Bill Walton, the Hall of Fame basketball player turned television analyst for NBC Sports and later ESPN, has died at 71.
Walton’s death, which the NBA announced Monday, was due to a “prolonged battle” with cancer. It had not been publicly known that Walton was suffering from the disease, and he appeared to be in good health at All-Star Weekend in February, where he was a regular sight on all three days of festivities.
Shortly after the All-Star break, Walton began missing scheduled assignments and never returned to the air.
It would be difficult to put Walton’s public life in any sort of concise context. A recent documentary about his life for ESPN’s 30 For 30 franchise consisted of four hour-long parts. He was a superstar in college, where he played for UCLA under legendary coach John Wooden, and on pace for one of the great professional careers before being sidetracked by injury. He balanced his basketball career with political activism that made him, for a time, one of the most controversial figures in sports.
Following his playing career, which he salvaged toward the end with a run as a bench player for the Celtics, Walton emerged as one of the best known analysts in sports television history. Overcoming a stutter, he spent more than three decades calling pro and college games for multiple networks.
With NBC in the 1990s, Walton served as an NBA game and studio analyst — including calling the Finals from 1995-97 and again in 2002 — and was one half of an on-air odd couple with the late Steve “Snapper” Jones. He called another Finals for ABC in 2003 and worked the event for the final time as a studio analyst in 2005.
With ESPN and Pac-12 Network more recently, he was an attraction in and of himself on Pac-12 conference games, extolling the “conference of champions” and fully unleashing the stream-of-consciousness approach that he largely kept in check during his NBC days — with play-by-play partners such as Dave Pasch and Jason Benetti serving as his foils in what became one of the preeminent comedy acts in sports television. (His death comes on the heels of the final Pac-12 game ever played, Saturday’s baseball tournament final.)

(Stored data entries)
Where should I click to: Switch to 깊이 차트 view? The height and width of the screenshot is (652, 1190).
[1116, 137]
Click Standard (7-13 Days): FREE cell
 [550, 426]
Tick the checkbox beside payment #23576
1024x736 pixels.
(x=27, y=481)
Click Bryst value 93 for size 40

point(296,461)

---

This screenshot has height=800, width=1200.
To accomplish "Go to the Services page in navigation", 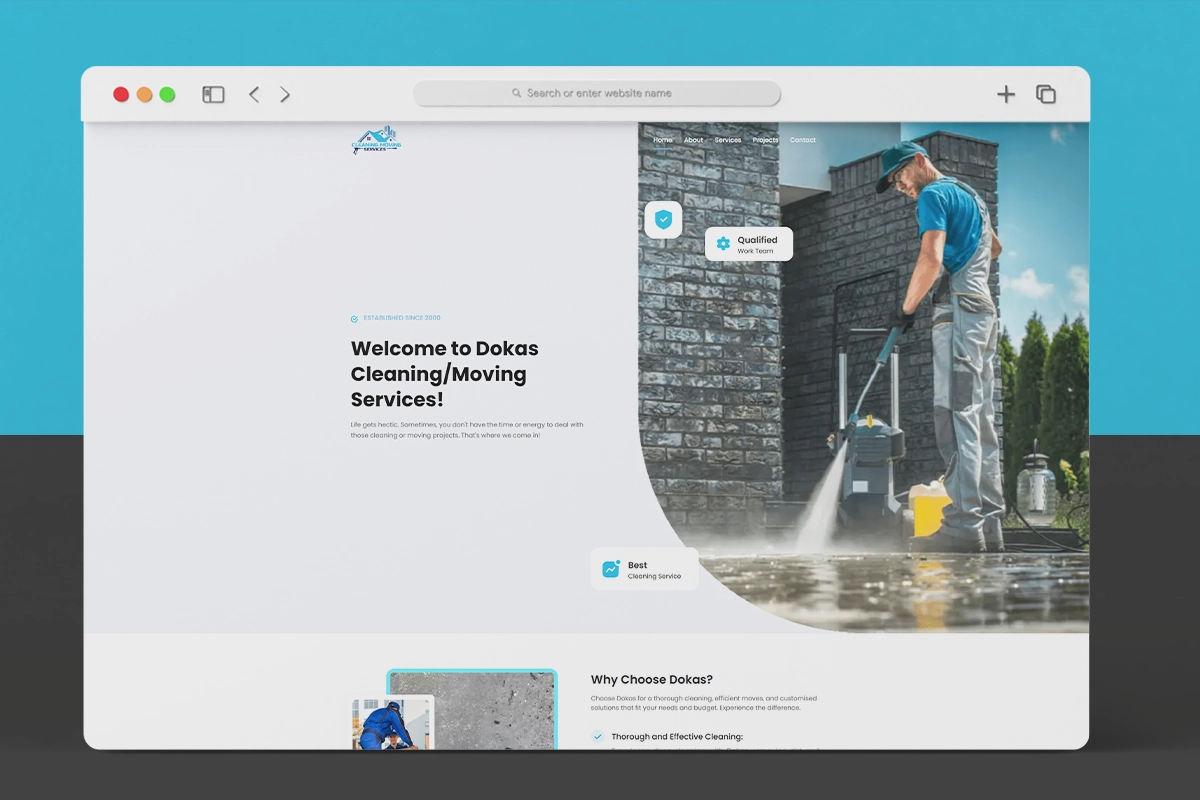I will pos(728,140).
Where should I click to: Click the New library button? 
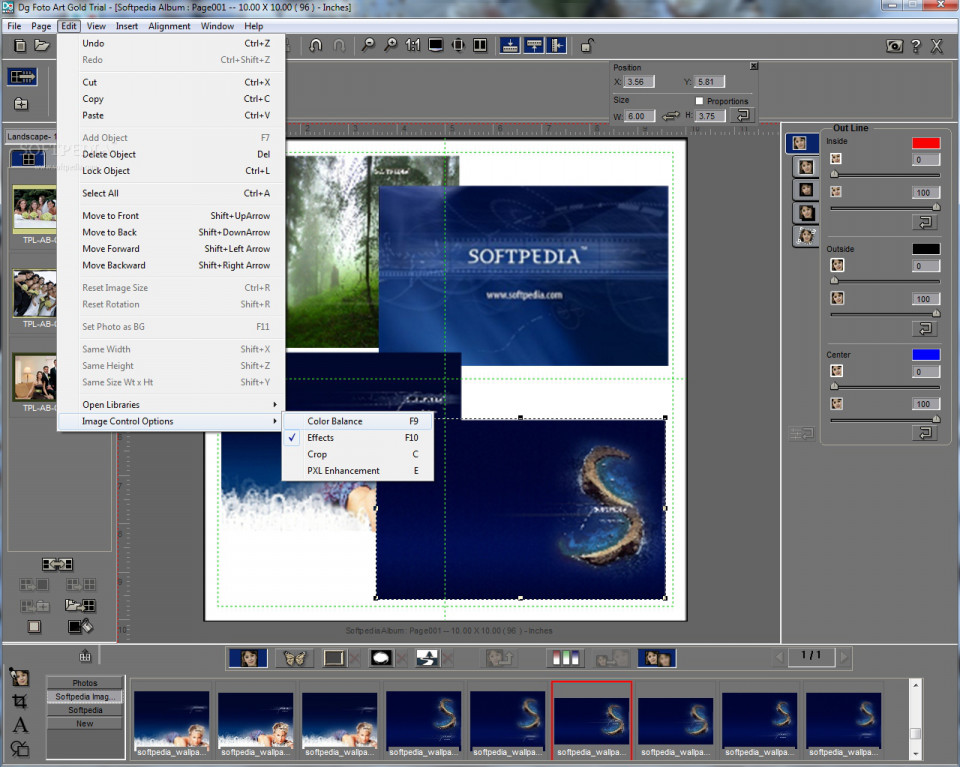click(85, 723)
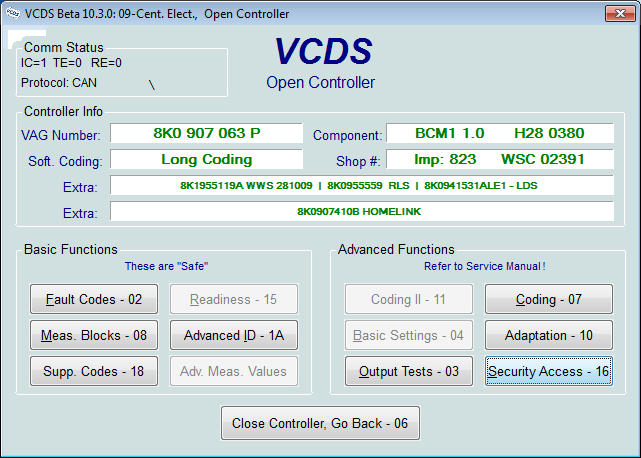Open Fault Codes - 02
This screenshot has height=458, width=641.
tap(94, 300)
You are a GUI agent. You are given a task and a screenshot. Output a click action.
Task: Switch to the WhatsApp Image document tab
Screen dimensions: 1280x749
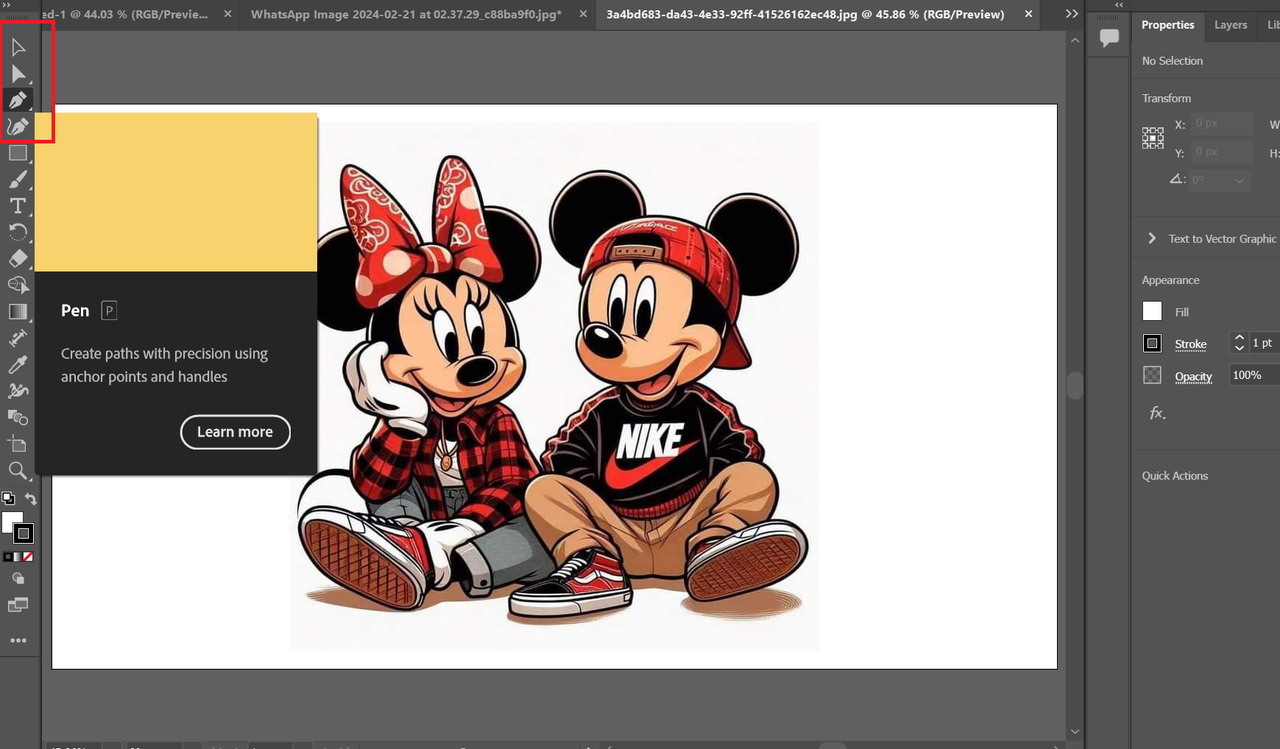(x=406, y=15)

§ **Task list**:
a – Can you print the passage of the Bill Walton article from "Following his playing" up to and including "analyst in 2005."?
b – What comes next in the Bill Walton article after its last sentence?
The material has no connection to the article about Bill Walton.

§ **Answers per task**:
a –
Following his playing career, which he salvaged toward the end with a run as a bench player for the Celtics, Walton emerged as one of the best known analysts in sports television history. Overcoming a stutter, he spent more than three decades calling pro and college games for multiple networks.
With NBC in the 1990s, Walton served as an NBA game and studio analyst — including calling the Finals from 1995-97 and again in 2002 — and was one half of an on-air odd couple with the late Steve “Snapper” Jones. He called another Finals for ABC in 2003 and worked the event for the final time as a studio analyst in 2005.

b –
Walton also served as a college analyst for CBS and worked NBA games for ESPN/ABC during his first stint with the network. In the final years of his career, as his eccentric college basketball broadcasts gained popularity on social media, he made guest appearances as an analyst on a Chicago White Sox game and ESPN College Football Playoff coverage.
Whether as a player, broadcaster or social commentator, Walton was not for everyone. During one of his his earliest broadcasting assignments — a Kansas NCAA tournament game for CBS in 1991 — local stations in Kansas “were flooded with calls from angry Jayhawk fans,” per The Salina Journal. (USA Today’s Rudy Martzke gave him an “A” for his performance.) Any search of social media during his more recent college assignments would reveal a similarly polarized response.
He did not shy away from criticizing players, sometimes harshly, and some held a grudge as a result (Shaquille O’Neal being a noted example). His politics engendered scorn from the right during his playing career, and from at least some on the left more recently.
There were those who never quite got Walton, or could not always abide his digressions, bluntness or beliefs, but they were outnumbered. For five decades, if Bill Walton spoke, people wanted to listen — and Bill Walton spoke, and spoke and spoke. So many times in an ultimately short lifespan, he was betrayed by his body. The aforementioned stutter, the foot issues that took him off of his all-time great trajectory, the back issues that temporarily ended his broadcasting career, and finally, cancer.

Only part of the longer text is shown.